The reasons for the departures of the 52 original Elite Series anglers who did not last are varied. For some it was a choice, for others there was no choice. For someone like me in his mid-40s, 2006 doesn’t seem like that long ago, but as I start to think about it, a lot has changed since then.

Some of the departed, like Denny Brauer and Ken Cook, left graciously, their legacies of achievement intact. Others, like Kevin Langill, left in a huff.

Since that time, we’ve lost two anglers named Rogers (Mark and Brooks) and gained a third Lane (Bobby).

One angler, Kurt Dove, departed and then came back. 

With deepest apologies to all of them, I’d forgotten that guys like Conrad Picou, Doc Merkin and Charlie Youngers ever competed, even though I probably met and interviewed all of them at some point in time. Maybe with a break or two they might’ve been Angler of the Years (AOYs), but with the way things played out they seem to be only Elite Series footnotes. Then again, I’d also forgotten that living legend Jimmy Houston ever fished in Elite Series competition. He’d openly disagreed with the requirement that anglers wear a patch with the Busch Beer logo a few years earlier, and I’d wrongly assumed that he’d parted ways with BASS after that. Apparently my mind is not the steel trap that I thought it was. Either that or the passage of time between 2006 and today is more significant that it seems at first.

Looking back at that Amistad tournament, the first of Ish Monroe’s four B.A.S.S. wins to date, the event serves as something of a microcosm of what was to come. While a single event can’t necessarily predict how anglers will fish over a complete season or a career, to some extent the writing was on the wall. Eight of the top 10 and 16 of the top 20 were still around in 2014. Meanwhile, only three of the bottom 10 and seven of the bottom 20 held on for that same duration.

Every AOY in Elite Series history was at that Amistad blastoff. Meanwhile, six of the eight Bassmaster Classics since then have been won be anglers who were there, the exceptions being Boyd Duckett (2007) and Cliff Pace (2013).
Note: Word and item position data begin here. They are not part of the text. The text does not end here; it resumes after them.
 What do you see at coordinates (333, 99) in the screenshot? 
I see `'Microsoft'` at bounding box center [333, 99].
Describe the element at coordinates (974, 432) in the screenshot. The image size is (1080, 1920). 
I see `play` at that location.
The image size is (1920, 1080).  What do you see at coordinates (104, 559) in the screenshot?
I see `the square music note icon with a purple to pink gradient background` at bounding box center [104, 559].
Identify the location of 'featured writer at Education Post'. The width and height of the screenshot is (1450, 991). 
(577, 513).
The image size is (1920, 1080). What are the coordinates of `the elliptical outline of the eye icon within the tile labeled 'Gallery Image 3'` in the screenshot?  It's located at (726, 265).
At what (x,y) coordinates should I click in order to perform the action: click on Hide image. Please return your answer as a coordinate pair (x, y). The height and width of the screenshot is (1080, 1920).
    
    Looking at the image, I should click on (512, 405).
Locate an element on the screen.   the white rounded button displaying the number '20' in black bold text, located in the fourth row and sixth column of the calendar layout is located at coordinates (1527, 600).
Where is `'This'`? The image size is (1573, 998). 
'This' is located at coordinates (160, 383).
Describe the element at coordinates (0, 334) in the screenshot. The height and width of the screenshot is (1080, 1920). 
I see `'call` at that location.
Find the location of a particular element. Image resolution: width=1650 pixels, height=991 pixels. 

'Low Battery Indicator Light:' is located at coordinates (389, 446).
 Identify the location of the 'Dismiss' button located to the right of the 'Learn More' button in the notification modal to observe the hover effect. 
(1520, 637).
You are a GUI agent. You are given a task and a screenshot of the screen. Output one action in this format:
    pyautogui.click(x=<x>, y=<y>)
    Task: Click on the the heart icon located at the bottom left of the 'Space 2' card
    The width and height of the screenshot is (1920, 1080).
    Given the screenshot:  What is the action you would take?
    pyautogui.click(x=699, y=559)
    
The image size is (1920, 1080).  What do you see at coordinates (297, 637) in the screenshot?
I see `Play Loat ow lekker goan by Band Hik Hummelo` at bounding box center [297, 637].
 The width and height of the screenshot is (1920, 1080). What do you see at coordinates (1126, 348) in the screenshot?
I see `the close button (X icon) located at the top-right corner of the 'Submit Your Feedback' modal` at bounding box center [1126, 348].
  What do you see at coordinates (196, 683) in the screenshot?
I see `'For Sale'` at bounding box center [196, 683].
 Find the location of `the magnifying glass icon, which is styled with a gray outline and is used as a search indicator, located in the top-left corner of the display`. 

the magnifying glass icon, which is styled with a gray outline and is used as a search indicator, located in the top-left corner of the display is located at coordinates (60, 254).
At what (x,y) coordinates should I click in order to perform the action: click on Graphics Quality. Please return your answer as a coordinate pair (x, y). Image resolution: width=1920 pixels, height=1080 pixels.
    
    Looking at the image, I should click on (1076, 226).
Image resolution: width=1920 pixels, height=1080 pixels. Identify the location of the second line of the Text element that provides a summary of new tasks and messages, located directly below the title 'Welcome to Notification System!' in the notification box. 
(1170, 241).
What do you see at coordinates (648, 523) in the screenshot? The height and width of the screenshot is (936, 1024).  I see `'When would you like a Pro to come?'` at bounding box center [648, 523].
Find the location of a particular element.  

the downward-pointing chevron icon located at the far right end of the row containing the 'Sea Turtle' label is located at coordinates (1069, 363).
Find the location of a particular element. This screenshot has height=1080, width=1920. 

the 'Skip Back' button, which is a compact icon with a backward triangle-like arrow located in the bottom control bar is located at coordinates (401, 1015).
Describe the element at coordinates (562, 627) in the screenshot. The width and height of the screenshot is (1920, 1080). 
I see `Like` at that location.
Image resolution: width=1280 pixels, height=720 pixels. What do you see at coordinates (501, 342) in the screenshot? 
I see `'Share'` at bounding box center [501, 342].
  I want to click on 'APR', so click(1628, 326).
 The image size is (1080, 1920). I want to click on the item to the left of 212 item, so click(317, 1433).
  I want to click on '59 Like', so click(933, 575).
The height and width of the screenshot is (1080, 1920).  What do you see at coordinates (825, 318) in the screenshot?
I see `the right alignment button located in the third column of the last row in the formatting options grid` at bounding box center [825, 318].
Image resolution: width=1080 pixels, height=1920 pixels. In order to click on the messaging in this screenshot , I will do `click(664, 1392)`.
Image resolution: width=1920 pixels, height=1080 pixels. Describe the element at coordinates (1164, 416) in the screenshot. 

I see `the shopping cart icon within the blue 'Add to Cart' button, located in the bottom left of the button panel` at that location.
Of course, those are somewhat self-fulfilling factoids – if you win, you tend to stick around. Then again, it surprises me that we haven’t had a new AOY or more than one young gun, post-2006 rookie Classic champ.

My greatest takeaway from this back-of-the-napkin analysis is not only that I’m getting old in a hurry, but also that despite the fact that the field has remained more or less the same size, the talent pool continually gets deeper. It started the following year, when rookie Derek Remitz seemingly came out of nowhere to win the first event and finish second at the next one. He won the Rookie of the Year award, but Casey Ashley also won a tournament and has subsequently earned two more Bassmaster wins. In the meantime, for every past Elite Series winner like Chad Griffin, Preston Clark or Ben Matsubu who leaves the Elites, we seem to gain two like world-beaters Jason Christie or Keith Combs from another tour. Furthermore, the born-to-fish rookies like multiple-time winner Brandon Palaniuk seem content to permanently occupy what was previously a spot in a big game of musical chairs. We’ve even doubled the number of VanDams out there.

When we look back at the 2015 crew in 10 years, or perhaps even in five, there will of course have been some more attrition. That’s only natural. Anyone who hangs on for the duration has something to be proud of – there’s no one to hold your hand along the way. Now that less than half the field consists of old guard bassers, being able to say “I was there” is really starting to mean something.